This effort is bound to be connected to the Allegory of the Cafe, the implicate order, Joelesque taoism, and especially the both-and-neither diagram. My ultimate inspiration might be my teenage whimsy I called the Melonquescence -- the set of all things that have yet to be imagined -- which itself must have been inspired by brief exposure to Russell's paradoxical set of all sets that aren't members of themselves.
First, a few premises.
•The map is not the territory. Duh.
•A nascent map of certain aspects of the territory can be developed from assumptions in a somewhat Euclidean manner. That is, they grow out of the assumptions 1) by deductions from those first principles, but also 2) by inductions based on evidence (which is itself interpreted through the lens of the assumptions). Change the assumptions and change the maps that develop, obviously. Furthermore,
•There are no correct assumptions. Only a God could have made any set of assumptions correct. There is no way to hold up a particular assumption to evidence and decide if it's a good one. Occam's Razor is ultimately irrelevant to truth -- it just helps we poor human thinkers deal with the immensity of the task. Thus, statements that seem patently false can be legitimate assumptions. In that case, the complement of other assumptions might be built around why the first assumption isn't really false.
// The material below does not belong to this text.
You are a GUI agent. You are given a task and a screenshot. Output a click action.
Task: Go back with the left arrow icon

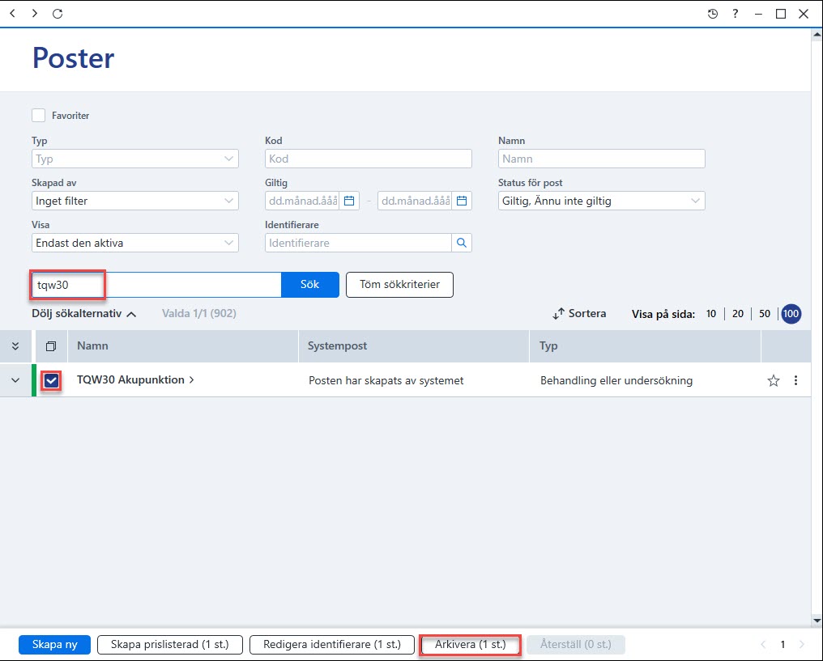[x=13, y=13]
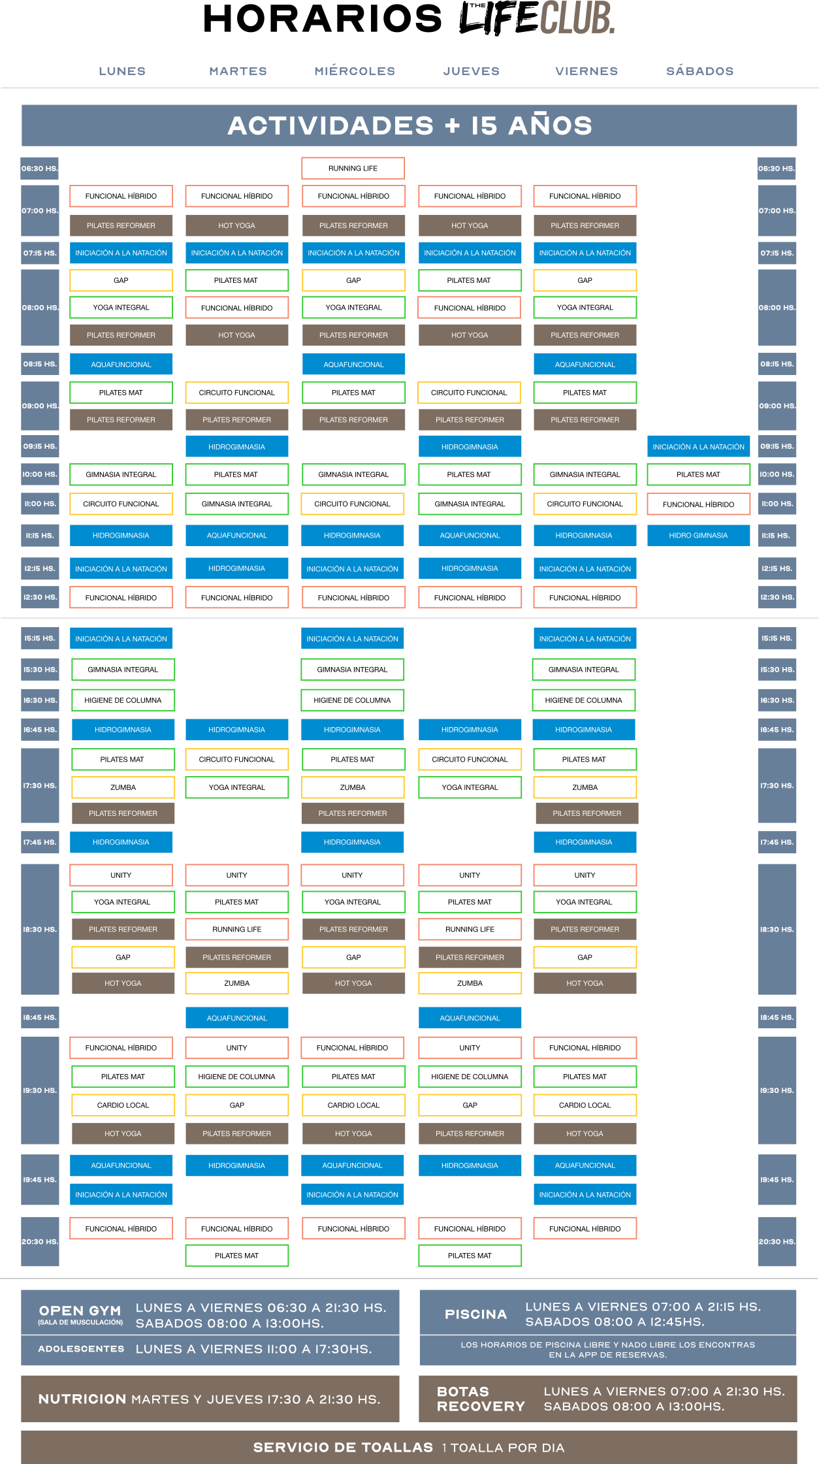
Task: Select Saturday's INICIACIÓN A LA NATACIÓN class
Action: (x=698, y=447)
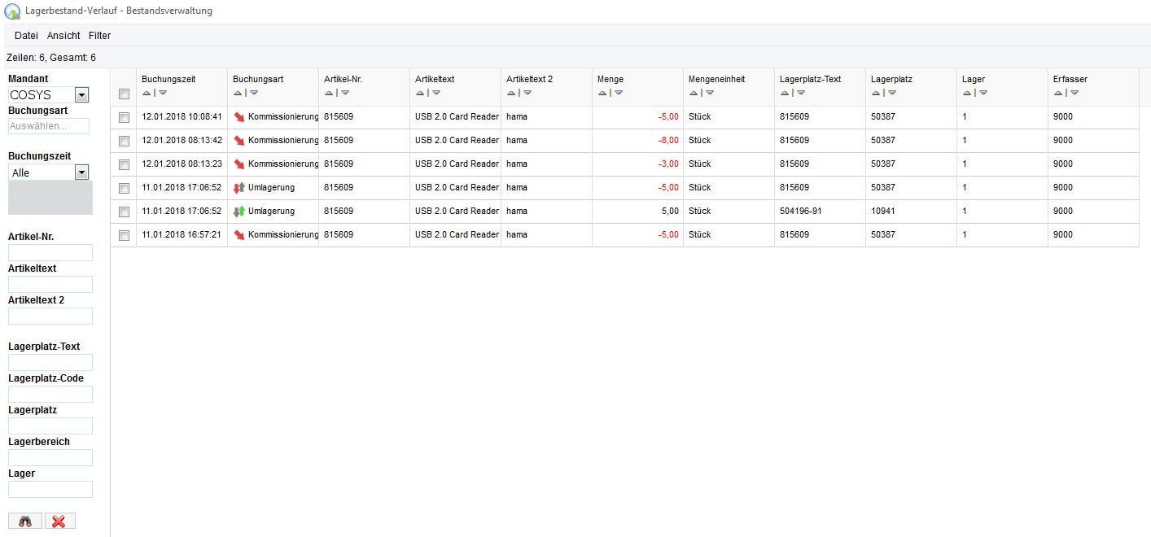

•Thus, we can come up with a reasonable sort of set of assumptions and create a galaxy of maps to cover the gamut of observations (via deduction, invention, reverse engineering). Maybe the totality of Euclidean geometry would make a good example of a galaxy in this sense. There is a huge and perpetually growing collection of theorems derived from Euclid's axioms and the "laws of logic." These theorems stretch tentacles into all sorts of geometrical realities.
Such a map galaxy exists within a universe of many, many such galaxies such as various non-Euclidean geometries. The universe of map galaxies is a rational set of points (metaphorically at least) that approach the irrational (or real) points of the territory (which can't itself be legitimately thought of as a space since IT lacks essential mapness)
I am particularly interested in
•a good process for generating sets of assumptions that lead to map galaxies. What I call Assumption Switching is one such process. Various yin-for-yang switches from say standard scientific assumptions lead to galaxies intimately tied (orthogonal maybe) to those standard galaxies
•the structure of the relationship between galaxies. The relationships are a big part of the ultimate meta-map; a claim which I'll have to justify at some point.
Example of a standard assumption, informally expressed: Things change only when caused to do so. The world is implicitly reluctant and inert and must be coaxed or coerced to act, so we are interested mainly in explaining the circumstances that lead to change. In the simplest and oldest interpretation, change manifests only through force (i.e. coercion).
Switch from that assumption: There are many, many to choose from. The most extremely antithetical to the former assumption, and thus the one I have the most fun with is "Everything is trying to happen at once." Rather than being inert, the world is intensely alive, fecund, and creative. Talk about the set of all sets! Now we will be interested in explaining how some things sometimes remain unchanged, how anti-jump muscles flex. There's no use asking this theory to explain what mechanism makes everything try to happen at once -- it's an assumption.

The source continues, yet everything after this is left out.